The toy belongs to Cooper (Matthew McConaghey), a reluctant farmer living sometime in the future.  It’s not a happy era—the world is hemorrhaging food and supplies, leaving the remaining humans spend their days harvesting corn (a lucky few get to go to college).  Hence Cooper’s plight—he once worked for NASA, but now has nothing left to do but prime the grubby, red-painted machines that keep his family’s farm running.

Needless to say, that’s not the whole movie.  Never one to let too much screen time pass without the crash of action, Mr. Nolan sends Cooper and his daughter Murph (MacKenzie Foy) on a careening chase through the corn fields, then follows them as they make a startling discovery—that in secret, NASA is looking for life-friendly planets beyond Earth.  And so, soon (perhaps too soon in the story) Cooper leaves his family and blasts into space, from a rocket to a space station to a wormhole, one that leads him and his astronaut compatriot Brand (Anne Hathaway) to an entirely different galaxy.

It’s a rough journey.  Mr. Nolan once spoke of how he likes to disregard science and make up his own reality rules for his movies.  But on “Interstellar,” he worked with scientist Kip Thorne, which might explain the often incoherent banter about gravity, time, and mechanics exchanged between Cooper and Brand.  Mr. Nolan was fine concocting self-contained, fictional parameters for dream sharing in “Inception.”  But in “Interstellar,” his attempts to interweave real math and physics into an elegant spectacle feels ever so off the mark.

Which isn’t to say that “Interstellar” is a dry, text book-like work of art.  Au contraire—if anything, the movie is too emotional.  The scene where Cooper leaves Murph is interesting (“Don’t let me leave like this,” he says to his angry daughter, sounding almost angry himself).  But did there have to be so many scenes of characters sobbing loudly over the dismal fate of Earth?  Maybe, but I found the film’s deluge of tears depressing nonetheless.

And yet…there’s something about “Interstellar.”  For one thing, there’s Hans Zimmer’s score, with its blasting, tinkling organ that sounds like the engine of some loudly graceful, yet to be invented piece of machinery.  And then there’s a strange, satisfyingly complicated sequence featuring a cameo from a certain square-jawed, soulfully sincere American actor.  I won’t spoil it for you if you haven’t heard he’s in the movie, but I will say this—in his brief scenes, he packs in enough compassion and frailty for an army of vivid characters.

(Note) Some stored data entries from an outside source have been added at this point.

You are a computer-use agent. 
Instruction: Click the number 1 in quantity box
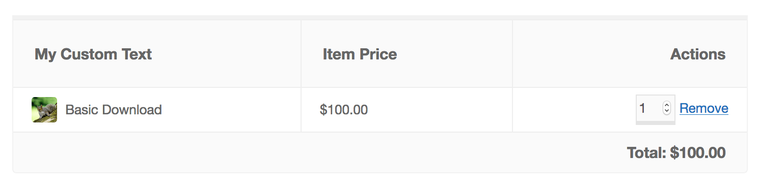pos(642,108)
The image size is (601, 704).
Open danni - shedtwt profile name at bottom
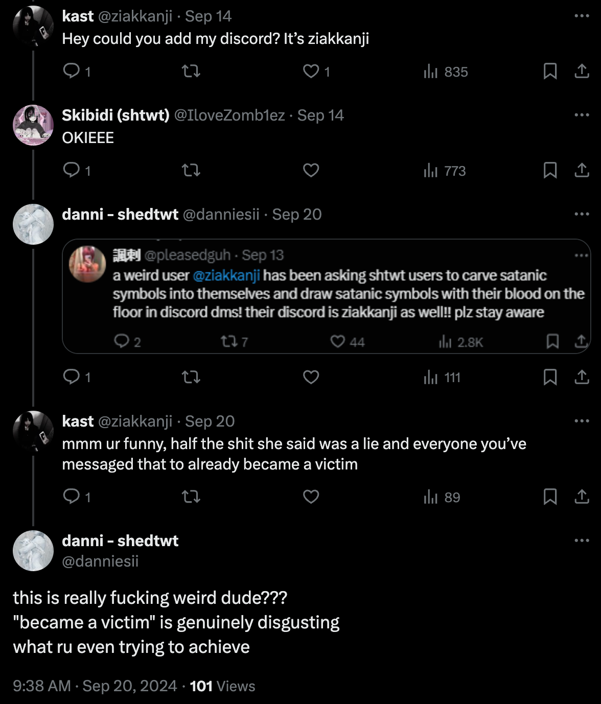[x=120, y=541]
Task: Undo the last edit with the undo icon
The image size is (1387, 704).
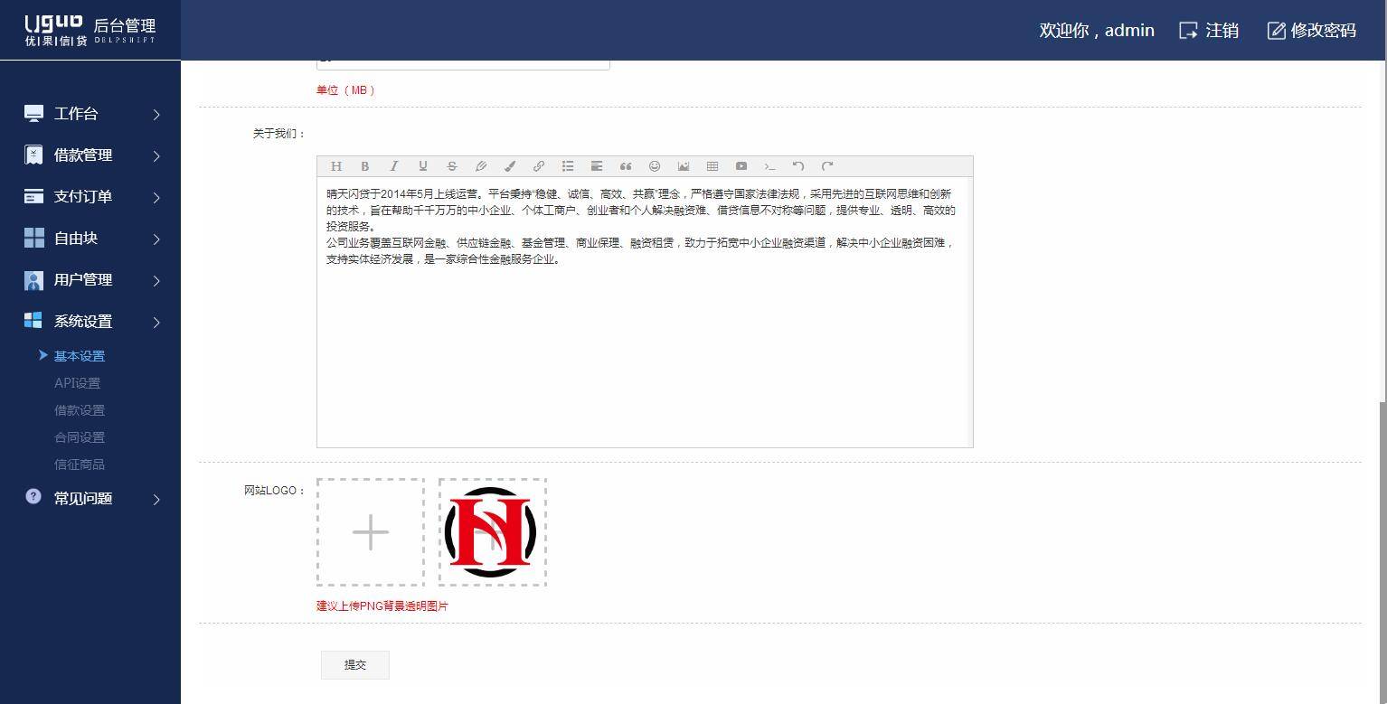Action: pos(798,166)
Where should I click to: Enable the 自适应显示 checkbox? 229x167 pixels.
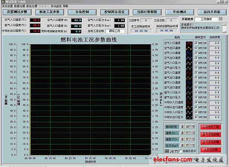coord(181,151)
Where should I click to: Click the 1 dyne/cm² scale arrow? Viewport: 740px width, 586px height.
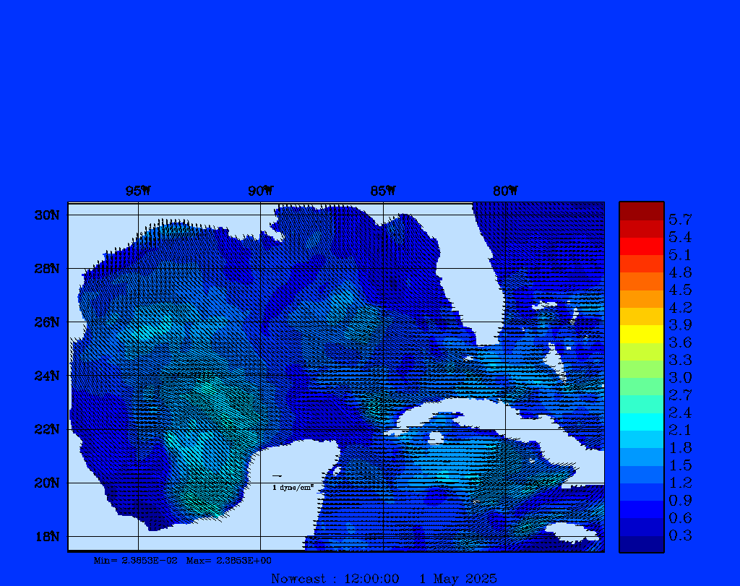click(277, 476)
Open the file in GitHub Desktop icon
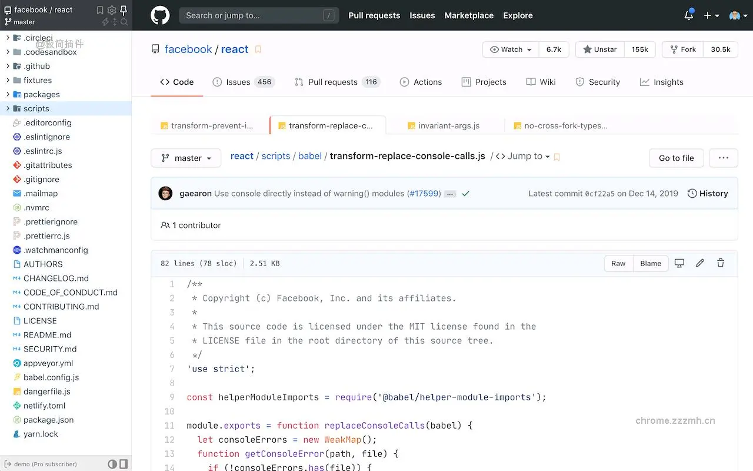The width and height of the screenshot is (753, 471). click(x=679, y=263)
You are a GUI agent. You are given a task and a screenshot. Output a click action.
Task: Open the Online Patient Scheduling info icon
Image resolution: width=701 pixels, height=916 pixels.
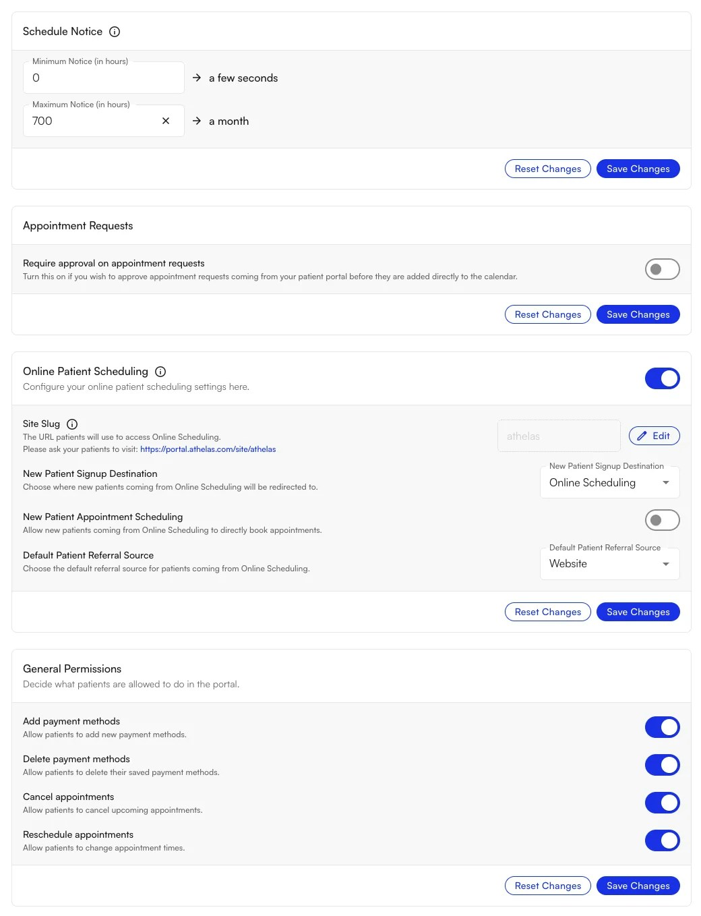point(160,371)
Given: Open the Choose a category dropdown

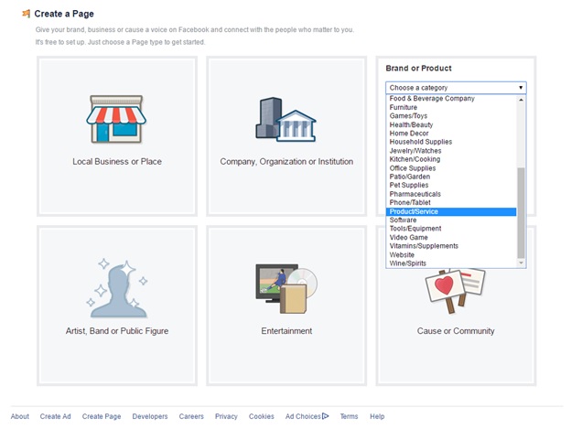Looking at the screenshot, I should (x=456, y=88).
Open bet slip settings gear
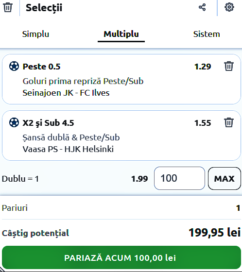 tap(229, 7)
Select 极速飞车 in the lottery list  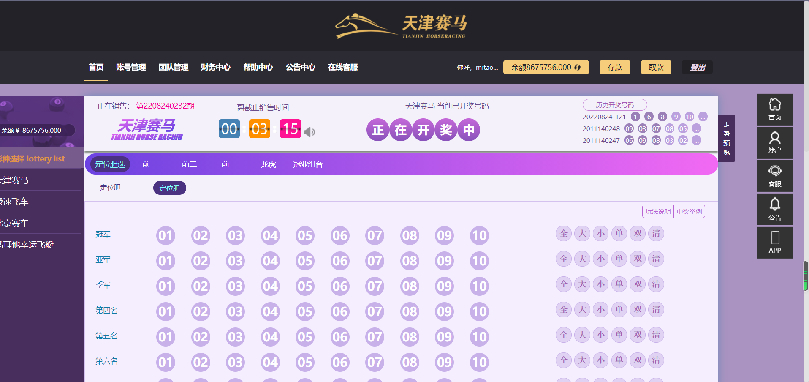click(x=15, y=202)
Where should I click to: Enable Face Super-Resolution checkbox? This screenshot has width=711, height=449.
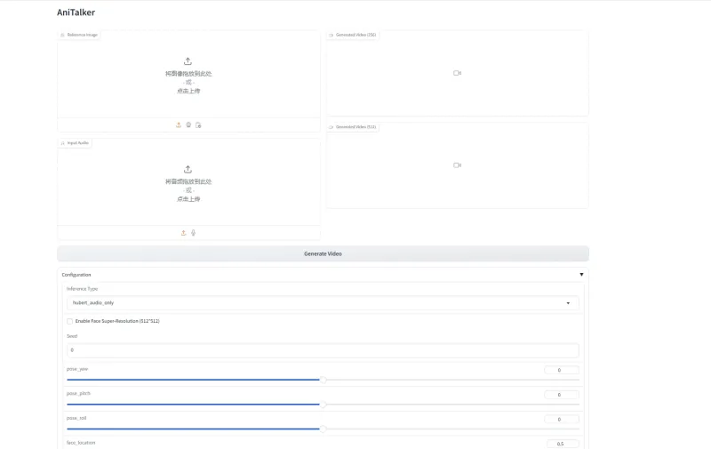click(70, 321)
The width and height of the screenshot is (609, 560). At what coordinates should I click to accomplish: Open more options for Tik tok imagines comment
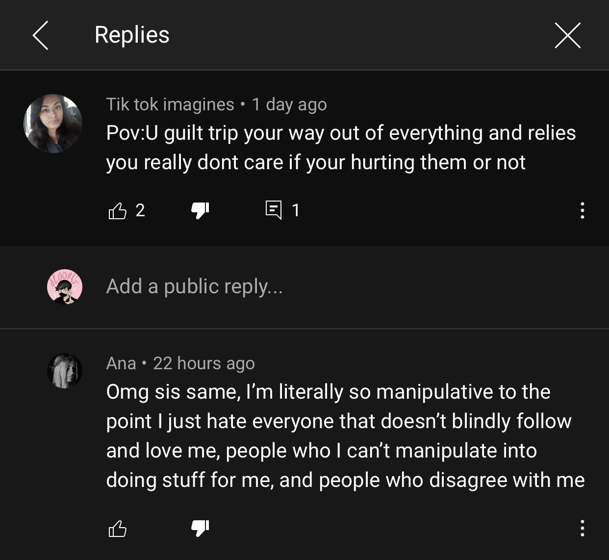click(x=582, y=210)
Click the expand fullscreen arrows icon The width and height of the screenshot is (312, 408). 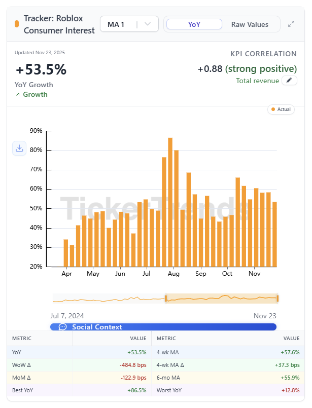(291, 24)
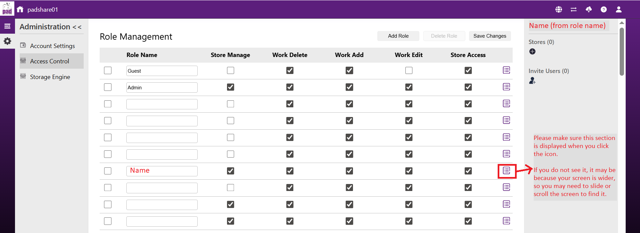Open details icon for Guest role
Screen dimensions: 640x233
[506, 70]

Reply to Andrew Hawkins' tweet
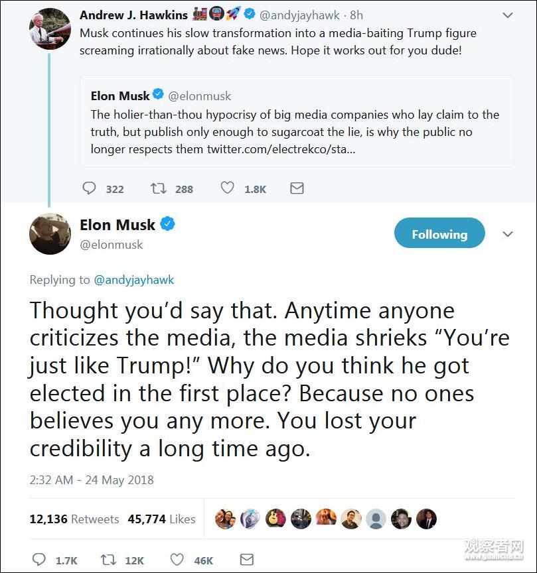click(90, 188)
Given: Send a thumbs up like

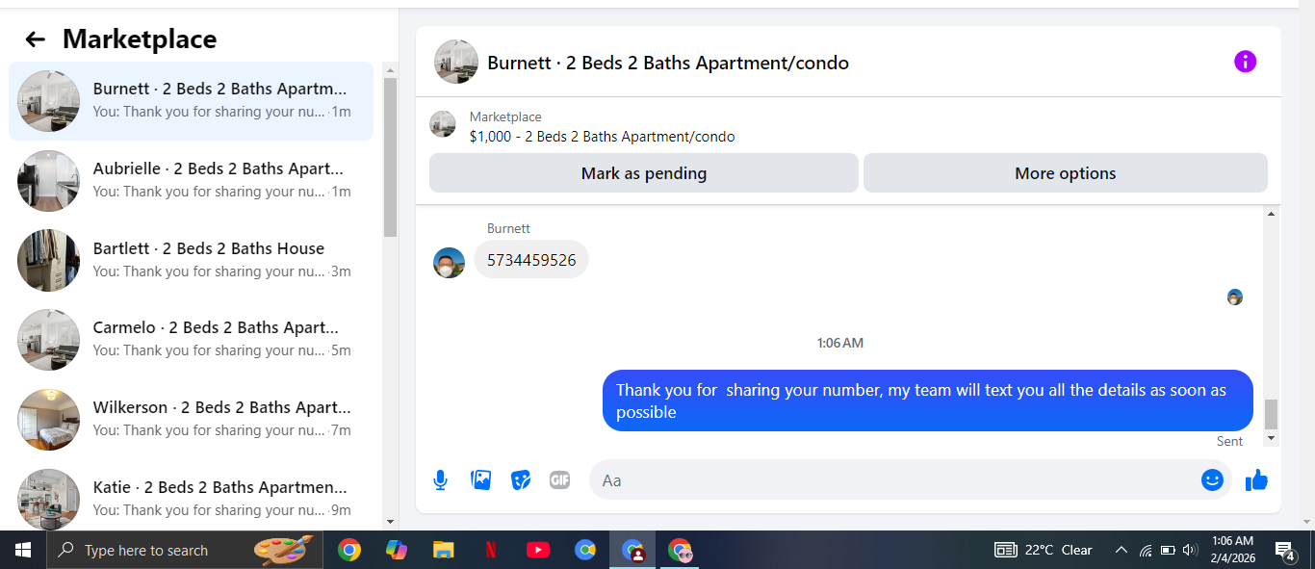Looking at the screenshot, I should pos(1256,479).
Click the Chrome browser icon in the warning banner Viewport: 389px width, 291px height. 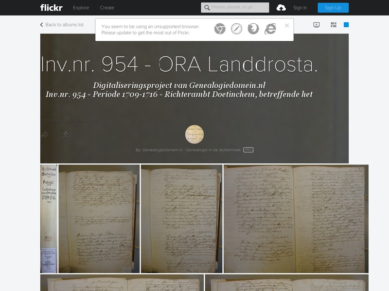(x=219, y=28)
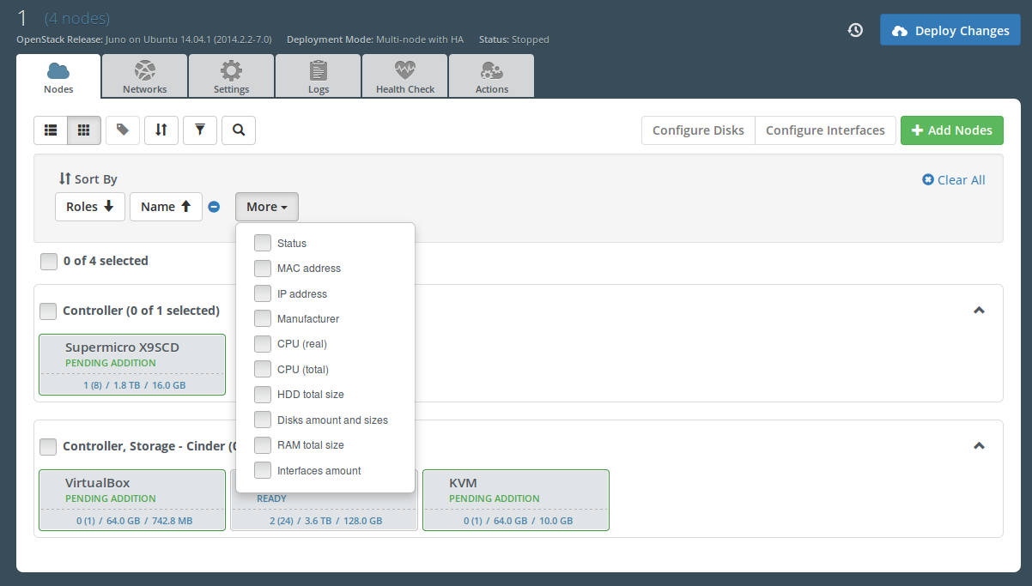Open the Networks tab

point(144,77)
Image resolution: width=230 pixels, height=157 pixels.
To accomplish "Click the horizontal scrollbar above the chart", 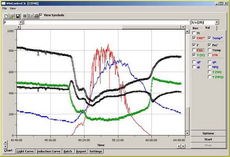I will [101, 27].
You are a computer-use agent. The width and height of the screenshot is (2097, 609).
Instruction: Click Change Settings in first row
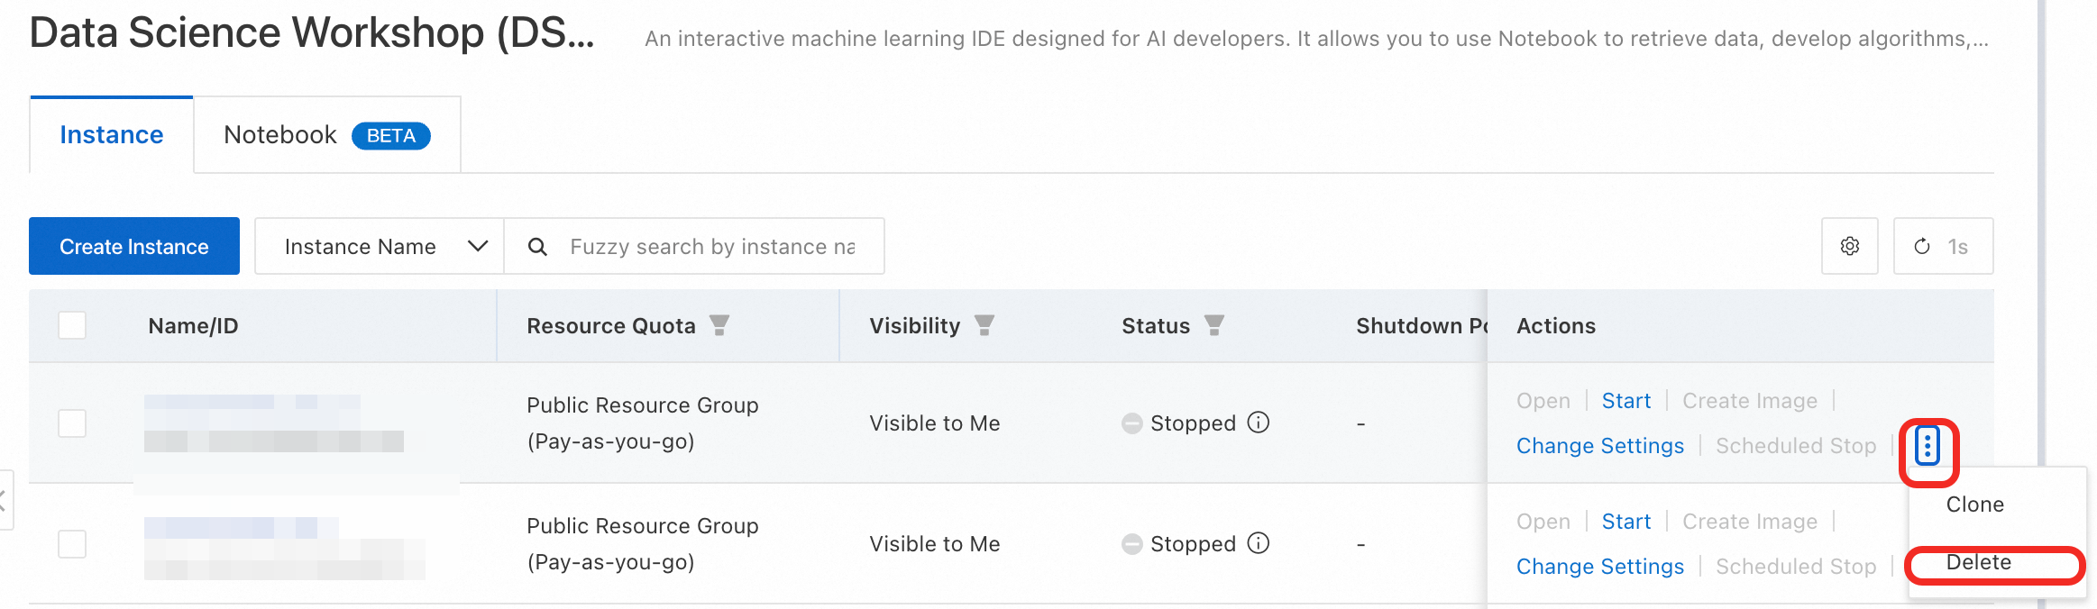tap(1599, 446)
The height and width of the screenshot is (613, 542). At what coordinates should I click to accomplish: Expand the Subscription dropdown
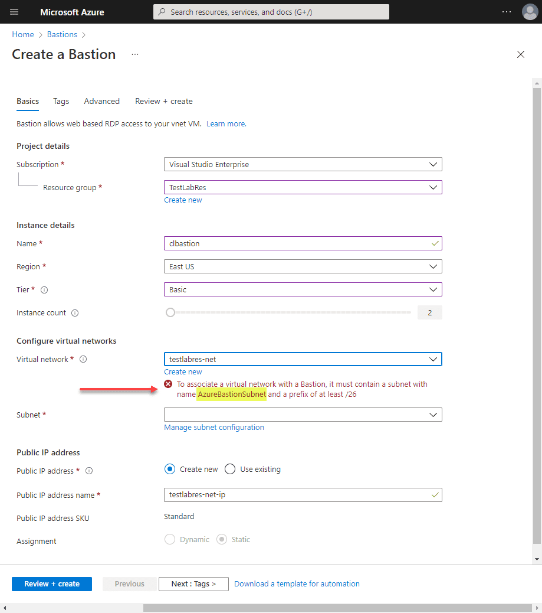[x=303, y=164]
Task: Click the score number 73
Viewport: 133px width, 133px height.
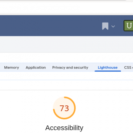Action: click(x=64, y=108)
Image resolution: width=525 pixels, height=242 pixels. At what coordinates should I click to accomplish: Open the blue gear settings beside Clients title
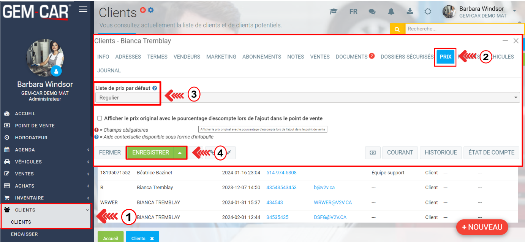click(x=151, y=10)
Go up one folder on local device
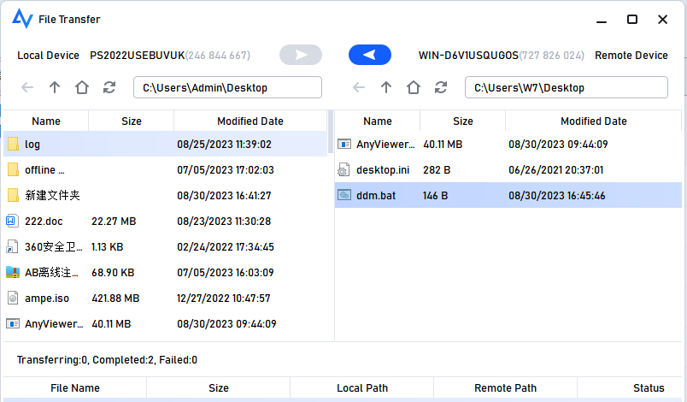The height and width of the screenshot is (402, 687). [x=55, y=87]
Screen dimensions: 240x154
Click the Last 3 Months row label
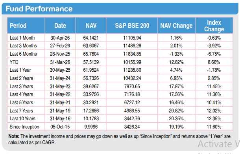[23, 46]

The scene in question takes place on an ice planet, one thick with steep slopes and crusty clouds.  It’s a visually wondrous world, and visuals are among the greatest achievements of “Interstellar.”  The film’s spaceships have a nicely rough texture (yes, Mr. Nolan used real models), though it’s ultimately the non-physical that steals the show.  The climax, in which Cooper drifts through a celestial, book-filled labyrinth, turns your sense of direction in circles and sideways, leaving you floating and dizzy, as if you’ve been elevated from your seat and into the movie’s cosmic layers.

In more ways than one, that beautifully weird sequence sums up what “Interstellar” is about.  Cooper, looping through a world he could have never imagined, is seeing things that no other human has glimpsed, fulfilling his promise to become a great explorer.  Which is what Mr. Nolan’s film is really about—exploration.  The mission to save Earth and humanity may be what drives Cooper and company, but the film’s final scene (in which a lone astronaut makes camp on a deserted alien world) suggests that the search, the quest, is meaningful in itself. 

You should see “Interstellar” for that (and many other) otherworldly, thought-provoking moments.  But I don’t think the film’s going to inspire conversations about space and time, or even its characters (who aren’t quite as complex as Mr. Nolan tries to make them).  Instead, I think we’ll all end up discussing the movie itself—its gloominess, its optimism, its obsession with the color white (Cooper and friends’ spacesuits match that ice planet), and its unsettling, yet somehow sweet conclusion. 

In other words, you should heed the words of another science fiction opus: the human adventure is just beginning.